Bilindiğinin aksine Artemis Tapınağı Yunan mitolojisinde yer alan avcı ay tanrıçası Artemis için değil Anadolu’da var olan Tanrıça Kybele’nin farklı bir varyasyonu olan Artemis içindir. Bölge ve çevresindeki Artemis tasvirleri de bu görüşü desteklemektedir. Ana Tanrıça Kybele’nin Artemis olarak Efes’e nasıl geldiği bilinmemektedir.
Zeus Heykeli
Adına Olimpiyat Oyunları düzenlenen tanrıların tanrısı Zeus için Parthenon Tapınağı’nın içine inşa edilen Zeus Heykeli, ünlü heykeltıraş Phidias tarafından yapıldı. Göz kamaştırıcı bir görüntüye sahip olan Zeus Heykeli’nin yapımında altın ve fildişi gibi değerli parçalar kullanıldı. Zeus Heykeli oturur bir vaziyette bir elinde asasını diğer elinde zafer tanrıçası Nike’yi tutuyordu. 12 metre yüksekliğe sahip olan Zeus Heykeli’nin tahtı heykel kadar ihtişamlıdır. Tahtta tanrıların ve mistik hayvanların tasvirleri yer alır. 391 tarihinde I. Theodosius’un Olimpiyat oyunlarını putperestlik sayması yüzünden oyunlara son verildi. Zeus Heykeli’nin bulunduğu Partheon Tapınağı da kapatıldı. Zeus Heykeli, Bazı Yunan zenginleri tarafından Konstantinapolis’e taşındı. Konstantinapolis’te 462 tarihinde çıkan bir yangında tamamen yok oldu.
Dünyanın Yeni Yedi Harikası
Antipatros’un belirlediği dünyanın yedi harikasına karşılık İsviçre’de bir kuruluş, dünyanın yeni yedi harikasını seçmek için bir seçim projesi başlattı. 6 yıl süresince cep telefonu ve internet yardımı ile bu oylama devam etti. 100 milyona yakın kişi bu oylamaya katılarak dünyanın yeni yedi harikasını belirledi. Bu oylama sonucu, 2007 yılında dünyaya sunuldu. Bu oylama ile Kurtarıcı İsa Heykeli (Brezilya), Çin Seddi (Çin Halk Cumhuriyeti), Chichen İtza Piramidi (Meksika), Tac Mahal (Hindistan), Machu Pichu Antik Kenti (Peru), Petra Antik Kenti (Ürdün), Kolezyum (İtalya) Dünyanın yeni yedi harikası seçildi.

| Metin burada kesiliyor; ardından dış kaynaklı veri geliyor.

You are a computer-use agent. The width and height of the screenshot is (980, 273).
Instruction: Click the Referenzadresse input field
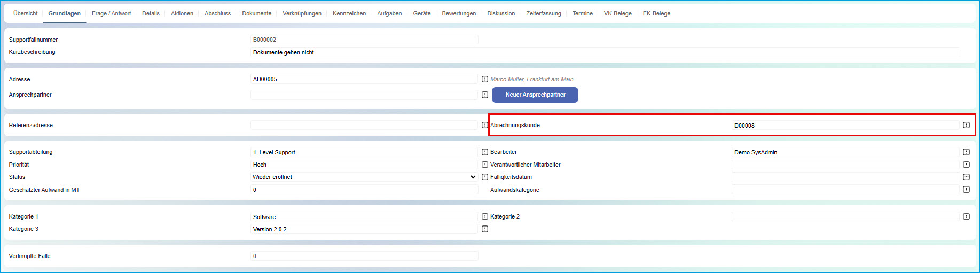[x=364, y=125]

Bu oylama UNESCO (Birleşmiş Milletler Eğitim, Bilim ve Kültür Örgütü) tarafından kabul edilmedi ve UNESCO, Antipatros’un belirlediği yedi harikanın hala geçerli olduğunu açıklandı.
Sonuç
Yazımızın başında söylediğim gibi hangi yapının en harika olduğu kişisel beğenilere göre değişebilir. Yukarıda bahsedilen yeni yedi harika seçimi de ne kadar çok halk oylamasına sunulsa da en beğenilen yapıların değil, nüfusu fazla olan ülkede bulunan yapının seçilme şansının yüksek olması bu oylamayı geçersiz kılacaktır. Antipatros’un, Dünyanın Yedi Harikası Üzerine adlı eserinde bahsettiği yapıtlar dünyanın çeşitli bölgelerinde bulunduğu için tamamen evrensel bir sıralamaya sahip olduğunu söyleyebiliriz. Eser, milattan önceki yüzyılda yazıldığı için liste içerisinde Amerika veya diğer kıtalarda bulunan yapıtlar yedi harika içerisine girememiştir. Bütün tarihi eserlerin korunması gereklidir. Bizlere bu tarihi zenginliklerin tadını çıkarmak ve değerini anlamak düşüyor.